(Saved entries)
--

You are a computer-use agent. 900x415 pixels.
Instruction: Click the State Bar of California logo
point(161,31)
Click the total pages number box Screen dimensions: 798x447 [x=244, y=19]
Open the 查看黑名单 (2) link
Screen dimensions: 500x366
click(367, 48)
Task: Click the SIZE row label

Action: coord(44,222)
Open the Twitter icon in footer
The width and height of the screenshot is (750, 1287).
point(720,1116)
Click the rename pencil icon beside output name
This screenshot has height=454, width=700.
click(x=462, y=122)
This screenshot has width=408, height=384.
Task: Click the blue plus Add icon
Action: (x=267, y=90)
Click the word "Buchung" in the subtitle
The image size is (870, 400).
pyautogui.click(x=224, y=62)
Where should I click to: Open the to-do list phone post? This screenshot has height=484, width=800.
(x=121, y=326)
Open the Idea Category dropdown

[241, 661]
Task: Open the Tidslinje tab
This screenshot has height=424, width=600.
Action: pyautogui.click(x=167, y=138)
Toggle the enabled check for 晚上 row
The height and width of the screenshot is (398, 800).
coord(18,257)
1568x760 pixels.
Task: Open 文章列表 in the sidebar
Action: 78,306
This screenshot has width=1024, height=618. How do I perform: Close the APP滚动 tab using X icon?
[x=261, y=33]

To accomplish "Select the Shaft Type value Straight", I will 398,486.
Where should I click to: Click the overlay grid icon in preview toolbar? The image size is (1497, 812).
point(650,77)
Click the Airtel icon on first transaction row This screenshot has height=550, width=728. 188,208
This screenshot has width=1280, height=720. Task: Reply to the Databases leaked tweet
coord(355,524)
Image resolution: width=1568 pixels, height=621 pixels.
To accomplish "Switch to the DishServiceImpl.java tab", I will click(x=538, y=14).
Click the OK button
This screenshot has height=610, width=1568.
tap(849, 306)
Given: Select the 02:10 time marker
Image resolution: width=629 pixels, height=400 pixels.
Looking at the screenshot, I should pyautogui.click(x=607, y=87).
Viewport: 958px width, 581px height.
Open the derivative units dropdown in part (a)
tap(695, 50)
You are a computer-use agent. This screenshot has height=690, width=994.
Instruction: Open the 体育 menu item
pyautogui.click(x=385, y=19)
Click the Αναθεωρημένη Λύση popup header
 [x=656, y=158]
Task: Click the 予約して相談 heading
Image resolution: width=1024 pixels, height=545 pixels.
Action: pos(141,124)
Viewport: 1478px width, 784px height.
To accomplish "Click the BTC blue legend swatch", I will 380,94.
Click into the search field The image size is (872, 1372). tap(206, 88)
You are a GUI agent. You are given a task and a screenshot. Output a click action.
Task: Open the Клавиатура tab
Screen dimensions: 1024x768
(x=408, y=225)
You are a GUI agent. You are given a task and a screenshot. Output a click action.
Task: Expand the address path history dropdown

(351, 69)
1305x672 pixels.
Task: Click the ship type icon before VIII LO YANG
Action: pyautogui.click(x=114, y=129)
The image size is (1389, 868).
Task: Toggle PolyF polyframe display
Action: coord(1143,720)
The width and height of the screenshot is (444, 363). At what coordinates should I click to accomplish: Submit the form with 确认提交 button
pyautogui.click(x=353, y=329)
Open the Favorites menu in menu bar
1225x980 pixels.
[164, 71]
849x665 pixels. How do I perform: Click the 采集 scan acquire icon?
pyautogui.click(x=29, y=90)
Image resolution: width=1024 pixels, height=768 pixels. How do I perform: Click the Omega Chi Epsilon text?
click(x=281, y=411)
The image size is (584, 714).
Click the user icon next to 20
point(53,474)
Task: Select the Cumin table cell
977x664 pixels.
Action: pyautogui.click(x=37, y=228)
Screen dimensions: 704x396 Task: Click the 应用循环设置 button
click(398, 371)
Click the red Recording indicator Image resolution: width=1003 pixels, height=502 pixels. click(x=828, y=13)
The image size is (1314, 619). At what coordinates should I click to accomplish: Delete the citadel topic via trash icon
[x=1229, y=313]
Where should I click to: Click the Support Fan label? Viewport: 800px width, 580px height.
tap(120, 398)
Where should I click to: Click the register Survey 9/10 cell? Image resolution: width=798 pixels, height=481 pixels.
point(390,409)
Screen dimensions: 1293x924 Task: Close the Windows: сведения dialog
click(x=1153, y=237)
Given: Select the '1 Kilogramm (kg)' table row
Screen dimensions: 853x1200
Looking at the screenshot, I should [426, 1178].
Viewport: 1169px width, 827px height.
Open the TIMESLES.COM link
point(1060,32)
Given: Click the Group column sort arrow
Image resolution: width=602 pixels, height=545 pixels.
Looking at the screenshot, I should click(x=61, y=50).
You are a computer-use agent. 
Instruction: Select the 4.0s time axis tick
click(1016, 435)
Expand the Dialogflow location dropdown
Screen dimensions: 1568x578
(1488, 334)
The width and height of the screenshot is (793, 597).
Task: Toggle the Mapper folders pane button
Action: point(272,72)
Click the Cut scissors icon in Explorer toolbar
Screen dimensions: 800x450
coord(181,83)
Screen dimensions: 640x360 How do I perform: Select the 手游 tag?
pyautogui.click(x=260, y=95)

--

* _EXERCISE AIM_
Line count for "computer": count the lines in the records above that hold this word, and give only the number.

* _EXPECTED ANSWER_
3